В этом же доме знакомится с женатым господином, евреем, увлекается им и вскоре вступает в связь; детей не имела, искусственно пресекая беременность. Он настаивал на переходе ее в иудаизм, но Серафима тянулась к интересной жизни: она вступает в студенческое землячество и кружки, в которых соприкасается с революционерами. <Деятельность их пришлась мне по душе, - вспоминала она. - В то время как мои товарищи занимались чисто агитационной деятельностью, у нас образовался свой кружок. Мы больше занимались материальной стороной жизни рабочих, старались отказать себе во всем, лишь бы помочь им>. <Это не помешало бы ни одному из нас стать на свое место в нужную минуту и исполнить какое бы то ни было приказание>, - со значением подчеркивает она свою готовность и решимость в ту пору на все, вплоть до убийства, во имя революции. В довершение блужданий она попадает в собрание местных масонов (на своего рода салонные радения пресыщенных и экзальтированных людей), где с ней случается приступ истерики.

Общественная деятельность, землячество, незаконная связь, аборты до болезни расшатали нервы, и она возвращается в Петропавловск. В это время, словно в старинном романе, из соседнего монастыря к ним приезжает дальняя родственница, монахиня. Заметив состояние Серафимы, она склоняет отца уговорить дочь поехать к тетке в Макарьевский монастырь, отдохнуть. Неожиданно Серафима Владимировна соглашается, не без тайной мысли вести агитационную работу среди <темных> женщин.

В обители - а уже катился первый год революции - у нее усиливаются припадки отчаяния, переходящие в настоящее неистовство: она проклинает Бога, швыряет Евангелие на пол, хулит крест и святых, пытается покончить жизнь самоубийством. Вдруг, уступая доводам мудрой игуменьи, соглашается пойти к исповеди. И что же? На исповеди некий отец Петр говорит комплименты, полагающиеся молодой барышне (ей было тогда 23 года), а позже разглашает некоторые подробности ее интимной жизни. Удар страшный. Она начинает глохнуть и слепнуть, врачи ставят диагноз: прогрессивное онемение всего тела на нервной почве. Медленно приближалась смерть - Серафима же хотела жить и не могла примириться с выпавшей ей судьбой. Она чувствовала себя в ловушке внешних (<в Сибирь пути из России были закрыты>) и внутренних обстоятельств, чужой и одинокой среди <невежественных> людей. Но она не могла, по природному свойству нежного по существу характера, находиться во вражде с окружающими, она чувствовала любовь к себе со стороны игумений и сама испытывала душевное сочувствие к простым крестьянкам, жившим с ней рядом. Серафима делает шаг им навстречу - решает принять монашество. Игумения была против этого, однако после долгих уговоров и даже угроз со стороны несчастной племянницы согласилась. (<Тем более, - отмечает неизвестный свидетель, - что в первый день Пасхи произошел знаменательный случай. Блаженный Алексей подошел к Серафиме Владимировне и назвал ее матушкой. Она отвернулась от него. Тогда он дотронулся до ее пуговок на белом праздничном платье и сказал: "Хорошие, но снимут">.) На второй день Пасхи 1919 года ее одели во все монашеское. Чуть ли не сразу она уже полностью оглохла на одно ухо, и последовал новый приступ отчаяния. Так она двигалась по безнадежному кругу: от тоски к взрыву гнева, от долго длившихся вспышек раздражения к ухудшению физического и психического состояния. Выхода не было никакого.

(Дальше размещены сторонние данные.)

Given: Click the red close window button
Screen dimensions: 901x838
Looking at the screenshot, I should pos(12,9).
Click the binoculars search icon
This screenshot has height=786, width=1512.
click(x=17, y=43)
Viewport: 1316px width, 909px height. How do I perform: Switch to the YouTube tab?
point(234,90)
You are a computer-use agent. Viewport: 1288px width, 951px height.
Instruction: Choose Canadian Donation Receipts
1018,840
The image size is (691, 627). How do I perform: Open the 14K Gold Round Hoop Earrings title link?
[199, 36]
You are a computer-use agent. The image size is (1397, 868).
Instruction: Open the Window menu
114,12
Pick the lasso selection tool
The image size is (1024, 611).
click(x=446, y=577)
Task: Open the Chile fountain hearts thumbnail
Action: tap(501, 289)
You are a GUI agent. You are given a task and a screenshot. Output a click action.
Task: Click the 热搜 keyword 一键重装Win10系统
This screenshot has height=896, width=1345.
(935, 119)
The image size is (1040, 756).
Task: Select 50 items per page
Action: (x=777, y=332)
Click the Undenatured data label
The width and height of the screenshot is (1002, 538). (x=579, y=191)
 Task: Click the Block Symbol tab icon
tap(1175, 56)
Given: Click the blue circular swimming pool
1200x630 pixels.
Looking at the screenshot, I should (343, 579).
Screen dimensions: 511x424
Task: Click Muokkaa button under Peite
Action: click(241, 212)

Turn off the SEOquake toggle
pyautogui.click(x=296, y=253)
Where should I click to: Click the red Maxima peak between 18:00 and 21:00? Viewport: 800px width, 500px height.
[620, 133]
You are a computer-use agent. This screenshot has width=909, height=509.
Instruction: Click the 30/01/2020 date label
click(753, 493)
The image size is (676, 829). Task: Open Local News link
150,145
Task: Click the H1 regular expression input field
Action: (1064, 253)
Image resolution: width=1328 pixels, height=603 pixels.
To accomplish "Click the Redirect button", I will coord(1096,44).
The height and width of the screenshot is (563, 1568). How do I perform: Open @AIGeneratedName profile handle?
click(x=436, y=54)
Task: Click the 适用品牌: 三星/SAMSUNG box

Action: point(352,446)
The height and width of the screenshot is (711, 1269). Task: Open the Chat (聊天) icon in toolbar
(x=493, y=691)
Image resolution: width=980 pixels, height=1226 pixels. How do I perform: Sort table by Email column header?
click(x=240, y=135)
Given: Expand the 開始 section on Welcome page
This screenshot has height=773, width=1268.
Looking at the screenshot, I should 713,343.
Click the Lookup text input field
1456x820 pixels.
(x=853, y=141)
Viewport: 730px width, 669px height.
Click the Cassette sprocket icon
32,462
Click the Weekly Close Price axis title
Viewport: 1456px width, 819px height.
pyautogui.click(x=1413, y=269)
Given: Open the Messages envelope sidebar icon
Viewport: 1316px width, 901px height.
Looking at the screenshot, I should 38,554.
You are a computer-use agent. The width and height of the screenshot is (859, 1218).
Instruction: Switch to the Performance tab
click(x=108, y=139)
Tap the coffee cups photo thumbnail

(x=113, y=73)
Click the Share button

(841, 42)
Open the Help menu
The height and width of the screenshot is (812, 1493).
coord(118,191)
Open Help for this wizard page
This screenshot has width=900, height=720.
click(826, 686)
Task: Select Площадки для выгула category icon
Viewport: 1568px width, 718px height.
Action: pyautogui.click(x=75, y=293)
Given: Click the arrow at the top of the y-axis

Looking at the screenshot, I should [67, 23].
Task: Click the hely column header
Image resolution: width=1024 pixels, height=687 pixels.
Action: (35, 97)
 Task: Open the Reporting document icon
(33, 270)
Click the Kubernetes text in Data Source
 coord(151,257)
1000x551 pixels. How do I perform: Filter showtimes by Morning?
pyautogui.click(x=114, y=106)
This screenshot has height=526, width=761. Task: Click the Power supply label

Но в марте 1920 года в монастыре появился владыка Варнава. В первое же свое посещение тяжелобольной женщины сказал ей о погибели души, выбравшей адскую пустоту и поправшей свое предназначение. Содержание беседы задело Серафиму; скрывая волнение, она в ответ <говорила о разорении и уничтожении монастырей, о работе в компартии>. Спохватившись, вдогонку передавала ему записку, в которой изливала свою боль: <Мне иногда бывает настолько тяжело, что я забываю всех и все и безудержно отдаюсь своему горю... А горечи и боли у меня и так много>. Все-таки после первого разговора она сделала новое усилие на пути к внутреннему прозрению и протрезвлению.

В записках к ее биографии читаем о дальнейшем: <Она... начала читать Евангелие, стала учить наизусть молитвы и выучила два акафиста, Божией Матери и Иисусу Сладчайшему, и всю семнадцатую кафизму. Одним словом, стала делать то, что велел преосвященный, но от исповеди отказалась: "Не хочу, стыдно мне". Преосвященный Варнава принуждать не стал, но сказал: "Онемеешь сама, язык отнимется". И уехал... По его отъезде, действительно, Серафима Владимировна почувствовала онемение и сильное ослабление зрения. По <новом> приезде преосвященного поисповедовалась начисто, но от соборования отказалась. "Хорошо, - сказал владыка, - не хочешь, совсем ослепнешь". И опять уехал. Сначала видела очертания предметов, потом ослепла окончательно, но прежнего отчаяния на этот раз не было, она получила утешение в видении. Ее осиял сильный Свет... Это видение было так сладостно, что сказала: "Слепой лучше жить, я теперь и сама не хочу видеть". По очередном приезде преосвященного пособоровалась, причастилась, поклонилась ему в ноги, просила постричь в мантию. Владыка обещал. Обрадовалась, ждет и молится.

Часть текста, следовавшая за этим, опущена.